*What you will do:* Please set down, word for word, the line that contains "SSH (178, 1836)" and every line after it to the end of the entries below, omitting the pictures.

(Collected data)
☆ ☆ ☆ ☆ ☆

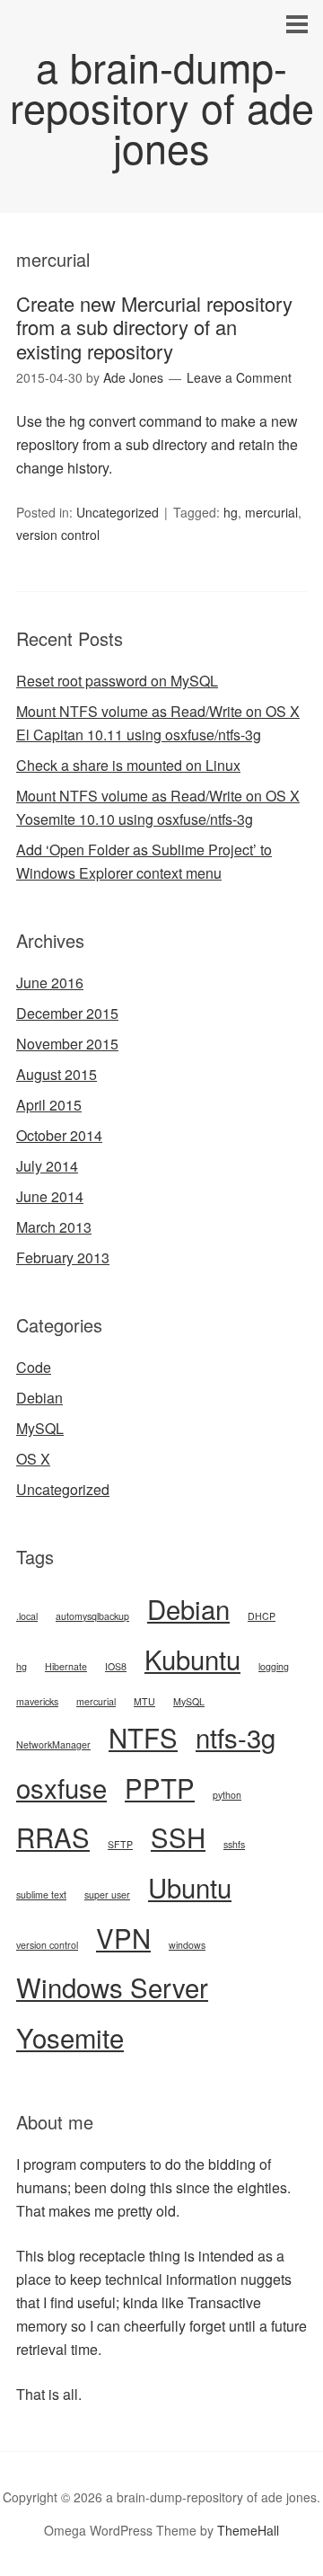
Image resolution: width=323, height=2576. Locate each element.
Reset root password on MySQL (117, 680)
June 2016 (49, 982)
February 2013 (62, 1257)
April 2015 (49, 1104)
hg (230, 512)
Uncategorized (117, 512)
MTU (144, 1701)
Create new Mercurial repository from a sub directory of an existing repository (154, 327)
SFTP (120, 1844)
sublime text (41, 1894)
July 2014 (47, 1165)
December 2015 (67, 1013)
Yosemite (70, 2037)
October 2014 (59, 1135)
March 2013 (54, 1227)
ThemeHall (248, 2530)
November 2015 (67, 1043)
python (227, 1794)
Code (33, 1367)
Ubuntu (189, 1887)
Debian (39, 1397)
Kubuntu (192, 1658)
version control (58, 535)
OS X (33, 1458)
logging (273, 1666)
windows (187, 1945)
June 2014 (49, 1196)
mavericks (37, 1701)
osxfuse (61, 1787)
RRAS (53, 1836)
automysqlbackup (92, 1616)
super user (107, 1894)
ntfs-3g (235, 1737)
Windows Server (112, 1986)
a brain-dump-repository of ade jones (162, 106)
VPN (123, 1937)
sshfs (234, 1844)
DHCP (261, 1616)
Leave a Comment (239, 377)
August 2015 (56, 1074)
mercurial (271, 512)
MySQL (40, 1428)
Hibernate (66, 1666)
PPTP (160, 1787)
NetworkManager (53, 1744)
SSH (178, 1836)
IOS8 (116, 1666)
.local (27, 1616)
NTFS (143, 1737)
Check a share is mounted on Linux (128, 765)
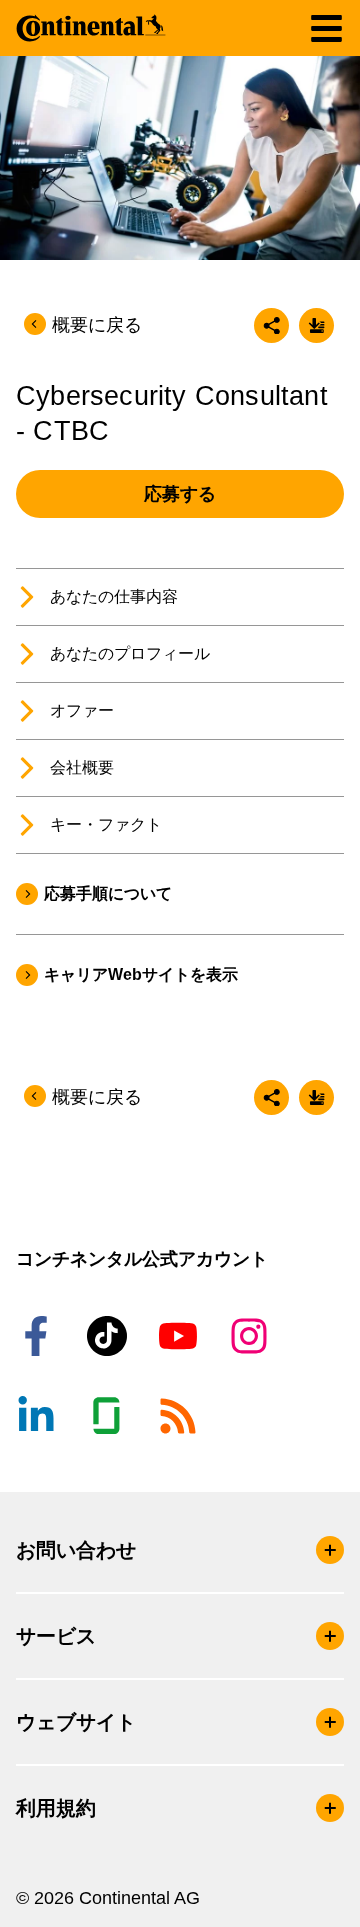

☆ ☆ ☆ ☆ ☆

*Problem solution:*
SSH (178, 1836)
IOS8 (116, 1666)
.local (27, 1616)
NTFS (143, 1737)
Check a share is mounted on Linux (128, 765)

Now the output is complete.